• [Given records]
========================================

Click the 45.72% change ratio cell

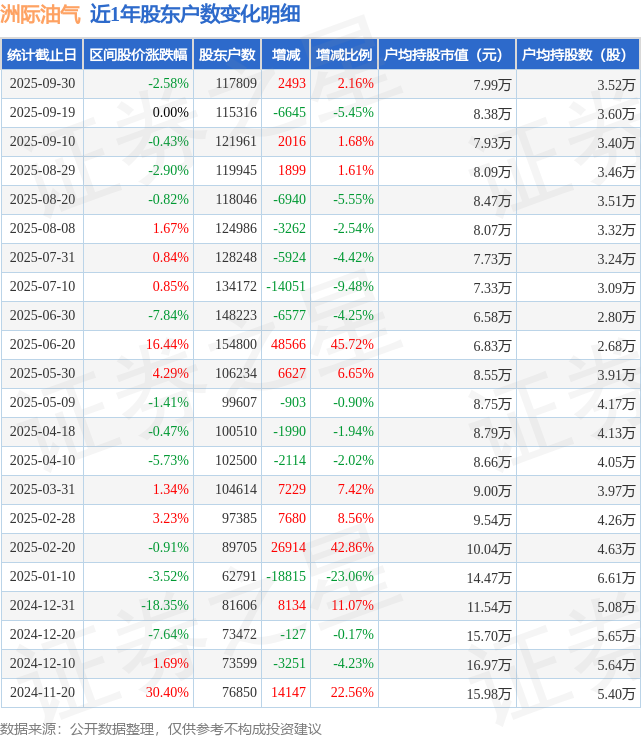[353, 345]
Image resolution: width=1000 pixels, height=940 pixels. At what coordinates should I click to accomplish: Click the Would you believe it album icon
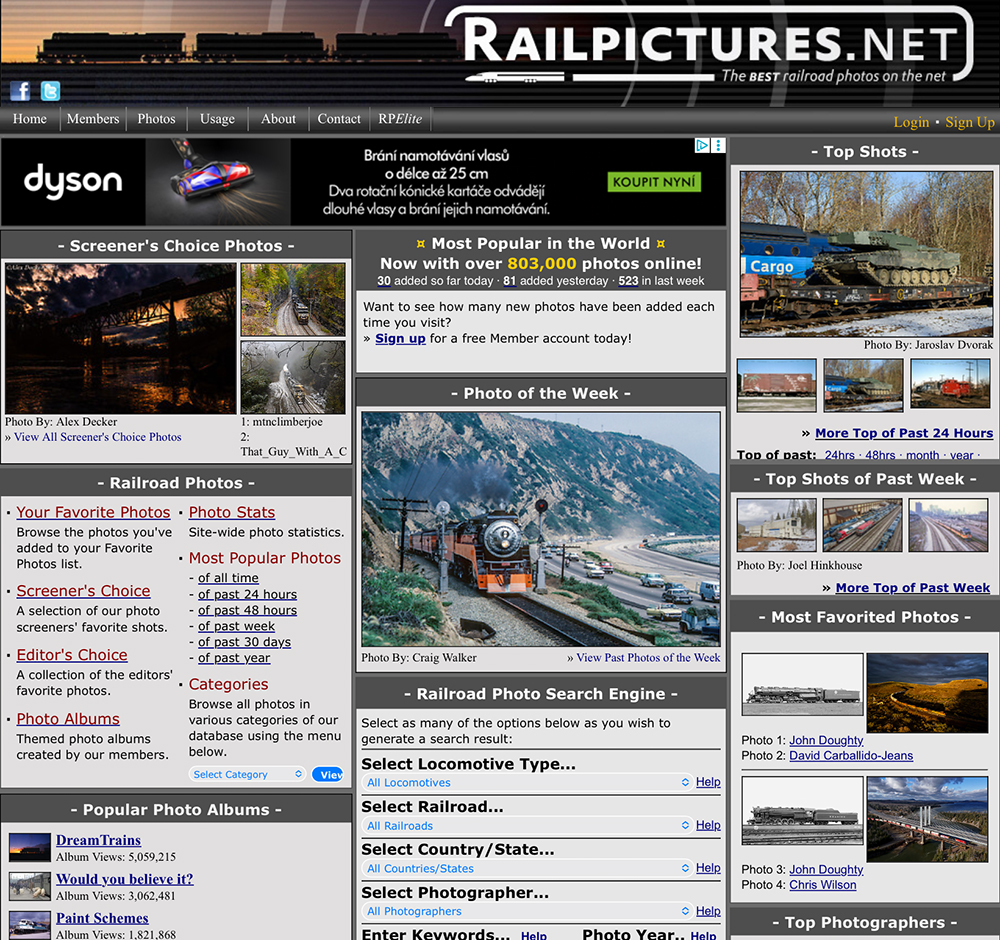click(x=29, y=887)
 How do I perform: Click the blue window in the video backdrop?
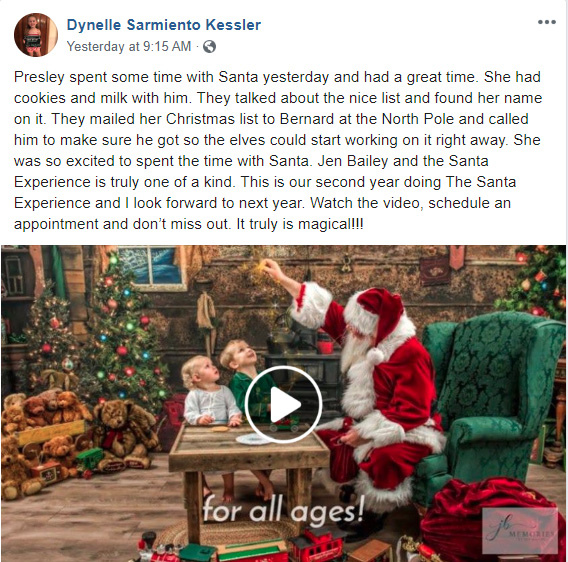pos(151,265)
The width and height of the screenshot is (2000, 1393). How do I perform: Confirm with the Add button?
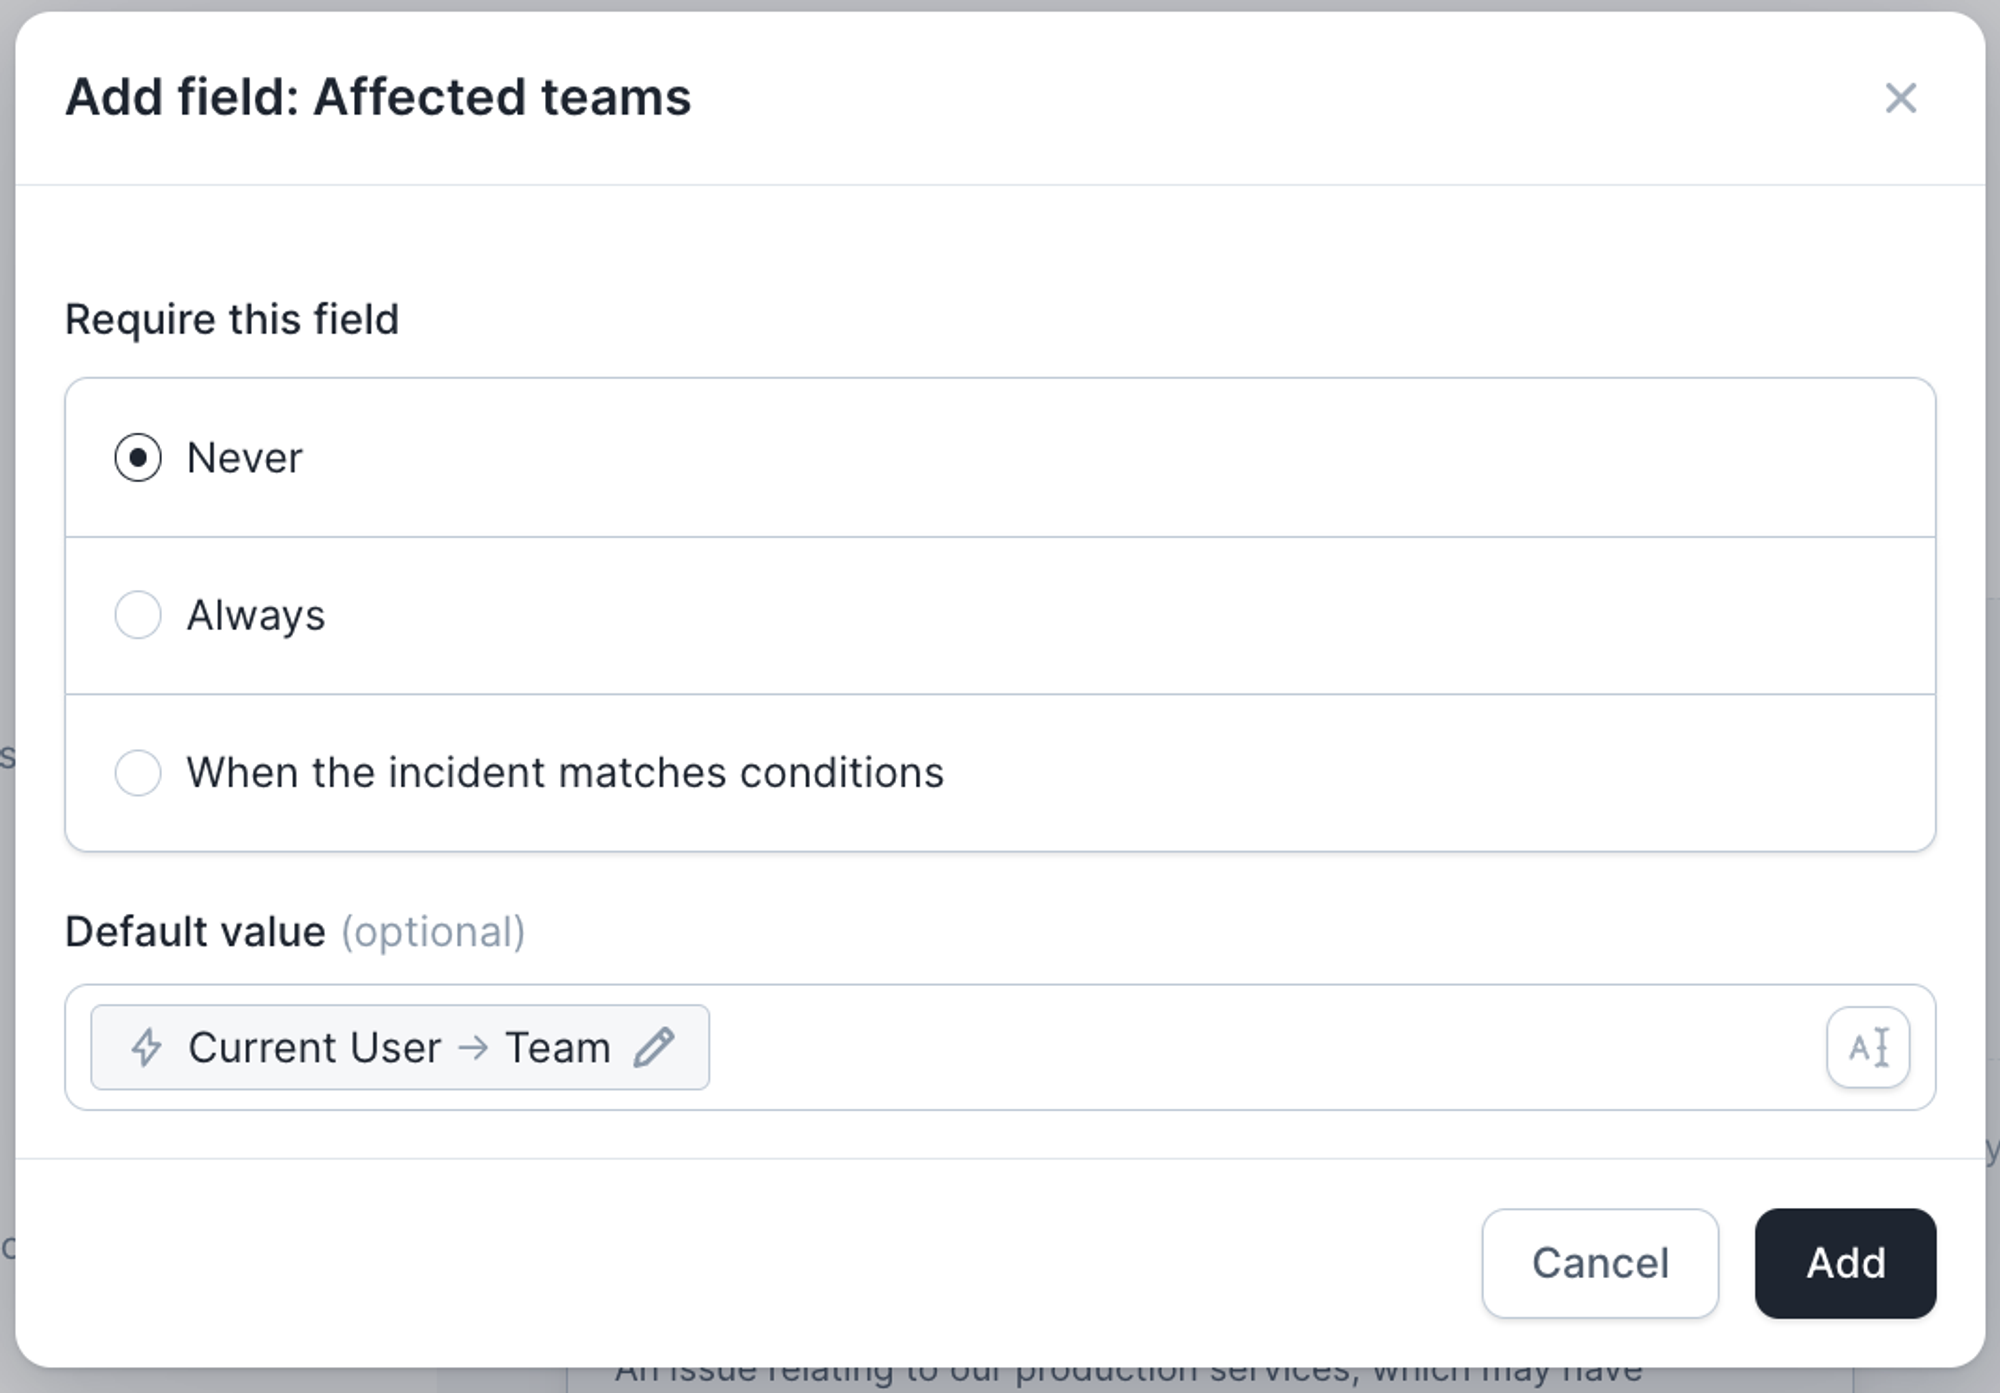pos(1844,1263)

========================================

• [Exercise prompt] Leave the pictures out. Extract exactly the lines running from the one with "How do I perform: Click" through the last entry, both ends included.

• [Finished task]
 How do I perform: Click the blue window in the video backdrop?
pos(151,265)
The width and height of the screenshot is (2000, 1393). How do I perform: Confirm with the Add button?
pos(1844,1263)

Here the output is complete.